Toll, a fifth-generation Gold Hill native and business owner, previously ran for Storey County commissioner. He said as a student, he hitchhiked to high school in Carson City and in 1981, he left a job washing dishes at the Ormsby House and went to California. In 1986, he began a business that grew and had about 75 employees within 10 years earning about $8 million a year, and he said if elected, he looked forward to having more conversations about education, the Second Amendment and other topics.
Toll said one of the top issues facing Nevada today is union overreach.
“I’ve noticed in attending county commission meetings in Storey, it’s amazing the influence that the public unions have in the entire budget process and how your hard-earned tax dollars are spent,” Toll said. “Every time a new contract comes up for the fire department, all y’all got to leave. Negotiations come up in private. … They must have one heck of a contract.”
He said Nevada’s employees were in need of a tax abatement, sharing his experience going to San Francisco to enjoy season tickets to see the San Francisco Giants’ games and taking note of local efforts to fund their facilities.
“The Oakland A’s are looking into moving to Las Vegas,” Toll said. “Storey County is shouldering a very large portion of that burden. We’ve lost $37 million in revenue. We have officials making north of a $100 grand.”
Asked about education, the candidates said they thought school choice was important to offer families.
Toll said students in Storey County could be offered partnerships with community or school resources in the Tahoe-Reno Industrial Center. He also recommended placing technology in the high school to give students access to more financial literacy courses.
“Calculus is great, but so is balancing your checkbook,” he said.
“We can agree education needs parental involvement,” O’Neill said. “We need to get the state out of directing what needs to be taught. … We have a new funding formula problem that’s supposed to hold Carson City harmless, and that’s questionable, and we still need to keep an eye on that.”

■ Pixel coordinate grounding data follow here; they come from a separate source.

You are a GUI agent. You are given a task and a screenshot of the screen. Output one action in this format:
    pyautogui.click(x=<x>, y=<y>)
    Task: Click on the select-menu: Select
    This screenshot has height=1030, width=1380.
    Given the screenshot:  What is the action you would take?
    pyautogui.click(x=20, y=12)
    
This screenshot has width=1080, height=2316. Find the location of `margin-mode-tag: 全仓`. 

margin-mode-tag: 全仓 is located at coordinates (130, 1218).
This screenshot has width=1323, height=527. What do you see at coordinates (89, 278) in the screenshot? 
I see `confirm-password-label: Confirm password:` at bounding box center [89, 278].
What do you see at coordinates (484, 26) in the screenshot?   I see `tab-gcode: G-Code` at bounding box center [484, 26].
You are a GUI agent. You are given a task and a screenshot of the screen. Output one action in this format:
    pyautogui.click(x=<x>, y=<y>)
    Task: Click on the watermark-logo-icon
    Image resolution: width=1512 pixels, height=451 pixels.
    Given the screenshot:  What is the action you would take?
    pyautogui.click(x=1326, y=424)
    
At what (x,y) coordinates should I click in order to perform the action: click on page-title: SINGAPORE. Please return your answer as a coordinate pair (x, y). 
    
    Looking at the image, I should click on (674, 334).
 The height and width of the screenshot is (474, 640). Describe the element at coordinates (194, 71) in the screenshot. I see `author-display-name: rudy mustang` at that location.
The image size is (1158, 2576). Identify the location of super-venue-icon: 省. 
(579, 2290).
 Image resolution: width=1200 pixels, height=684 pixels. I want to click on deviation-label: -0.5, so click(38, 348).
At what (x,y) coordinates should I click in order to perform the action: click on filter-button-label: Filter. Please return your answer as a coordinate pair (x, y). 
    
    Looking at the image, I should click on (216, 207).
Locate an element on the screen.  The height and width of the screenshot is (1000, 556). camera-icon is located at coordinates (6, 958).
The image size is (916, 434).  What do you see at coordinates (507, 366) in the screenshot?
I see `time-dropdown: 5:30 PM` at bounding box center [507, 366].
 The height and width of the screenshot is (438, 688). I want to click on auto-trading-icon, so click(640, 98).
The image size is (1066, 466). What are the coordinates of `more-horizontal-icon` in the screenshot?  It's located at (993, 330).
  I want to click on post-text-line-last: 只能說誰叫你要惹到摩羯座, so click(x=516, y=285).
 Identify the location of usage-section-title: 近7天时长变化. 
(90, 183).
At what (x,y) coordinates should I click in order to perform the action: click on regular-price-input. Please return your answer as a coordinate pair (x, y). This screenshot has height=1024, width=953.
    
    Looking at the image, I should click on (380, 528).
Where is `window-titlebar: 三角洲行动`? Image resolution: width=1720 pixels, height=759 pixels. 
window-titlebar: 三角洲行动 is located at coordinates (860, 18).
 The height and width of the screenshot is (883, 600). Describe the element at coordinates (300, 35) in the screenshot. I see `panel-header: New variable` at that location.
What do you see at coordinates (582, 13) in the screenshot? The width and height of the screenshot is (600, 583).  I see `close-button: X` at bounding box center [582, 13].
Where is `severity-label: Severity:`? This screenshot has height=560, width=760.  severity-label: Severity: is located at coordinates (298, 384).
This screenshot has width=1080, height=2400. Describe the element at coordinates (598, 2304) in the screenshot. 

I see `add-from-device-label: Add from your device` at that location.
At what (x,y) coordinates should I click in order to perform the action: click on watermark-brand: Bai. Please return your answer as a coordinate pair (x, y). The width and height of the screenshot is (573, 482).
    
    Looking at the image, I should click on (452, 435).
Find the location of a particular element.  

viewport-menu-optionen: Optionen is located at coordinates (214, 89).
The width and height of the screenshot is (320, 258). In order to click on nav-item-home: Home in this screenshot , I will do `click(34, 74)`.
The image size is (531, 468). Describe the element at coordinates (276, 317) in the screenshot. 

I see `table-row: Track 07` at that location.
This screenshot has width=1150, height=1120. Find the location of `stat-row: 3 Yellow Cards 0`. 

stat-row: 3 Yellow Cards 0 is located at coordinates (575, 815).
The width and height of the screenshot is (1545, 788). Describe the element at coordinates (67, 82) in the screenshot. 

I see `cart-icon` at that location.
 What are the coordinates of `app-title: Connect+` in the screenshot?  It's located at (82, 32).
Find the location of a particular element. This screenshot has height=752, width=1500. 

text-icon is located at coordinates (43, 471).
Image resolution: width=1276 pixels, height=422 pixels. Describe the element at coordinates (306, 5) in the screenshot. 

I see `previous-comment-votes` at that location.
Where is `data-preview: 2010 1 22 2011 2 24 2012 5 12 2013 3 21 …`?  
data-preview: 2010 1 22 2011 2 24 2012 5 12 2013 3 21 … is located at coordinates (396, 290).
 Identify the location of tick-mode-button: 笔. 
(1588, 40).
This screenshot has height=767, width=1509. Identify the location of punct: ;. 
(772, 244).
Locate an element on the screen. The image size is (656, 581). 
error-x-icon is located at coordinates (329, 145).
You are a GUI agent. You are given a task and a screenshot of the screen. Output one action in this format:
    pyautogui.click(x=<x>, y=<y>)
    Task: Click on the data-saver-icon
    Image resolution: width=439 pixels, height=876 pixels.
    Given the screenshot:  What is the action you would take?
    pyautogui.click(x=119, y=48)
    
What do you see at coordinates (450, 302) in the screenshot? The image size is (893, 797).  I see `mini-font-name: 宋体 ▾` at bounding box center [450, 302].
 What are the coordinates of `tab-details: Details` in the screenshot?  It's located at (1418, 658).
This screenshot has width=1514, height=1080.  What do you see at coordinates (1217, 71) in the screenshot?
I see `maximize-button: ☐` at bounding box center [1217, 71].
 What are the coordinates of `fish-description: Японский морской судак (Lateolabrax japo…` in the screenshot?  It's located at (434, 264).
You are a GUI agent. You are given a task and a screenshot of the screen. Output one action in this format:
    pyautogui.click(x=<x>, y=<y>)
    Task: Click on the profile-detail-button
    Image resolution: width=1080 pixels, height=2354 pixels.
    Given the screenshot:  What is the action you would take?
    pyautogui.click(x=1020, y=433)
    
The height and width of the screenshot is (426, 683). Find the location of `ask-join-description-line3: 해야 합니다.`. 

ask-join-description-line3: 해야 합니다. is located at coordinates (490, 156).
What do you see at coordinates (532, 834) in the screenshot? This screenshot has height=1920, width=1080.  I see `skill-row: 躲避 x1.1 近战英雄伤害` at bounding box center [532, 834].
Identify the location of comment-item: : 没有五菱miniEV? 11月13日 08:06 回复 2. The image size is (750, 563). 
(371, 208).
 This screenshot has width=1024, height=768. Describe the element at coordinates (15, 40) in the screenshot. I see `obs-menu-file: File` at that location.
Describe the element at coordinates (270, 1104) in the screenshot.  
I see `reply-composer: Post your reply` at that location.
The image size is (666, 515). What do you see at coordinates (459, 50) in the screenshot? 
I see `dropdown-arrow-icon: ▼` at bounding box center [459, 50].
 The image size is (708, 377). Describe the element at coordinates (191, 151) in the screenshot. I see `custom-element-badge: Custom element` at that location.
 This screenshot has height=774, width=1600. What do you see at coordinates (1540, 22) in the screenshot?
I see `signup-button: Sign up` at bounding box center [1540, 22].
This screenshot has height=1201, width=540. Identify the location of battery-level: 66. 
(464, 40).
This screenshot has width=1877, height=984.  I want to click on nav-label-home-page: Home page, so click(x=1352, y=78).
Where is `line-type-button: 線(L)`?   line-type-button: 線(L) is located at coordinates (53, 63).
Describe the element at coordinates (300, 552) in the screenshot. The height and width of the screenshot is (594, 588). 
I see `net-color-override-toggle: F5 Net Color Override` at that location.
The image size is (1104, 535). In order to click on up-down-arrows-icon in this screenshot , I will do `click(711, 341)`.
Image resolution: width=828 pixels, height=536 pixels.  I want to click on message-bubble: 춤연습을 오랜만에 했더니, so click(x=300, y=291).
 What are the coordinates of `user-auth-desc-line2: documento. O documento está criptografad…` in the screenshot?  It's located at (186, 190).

Schmidt said the state does not have a funding problem for its schools.
“It’s a spending problem and we need to bring in as much competition as we can,” he said.
District 40 represents south Reno, Carson City and Washoe County.
Early voting begins May 28. Election Day is June 14.
Schmidt and O’Neill will be on the Republican ballot during the primary. The winner will advance to the November general election where Toll and Democrat Shannon McDaniel will also be on the ballot.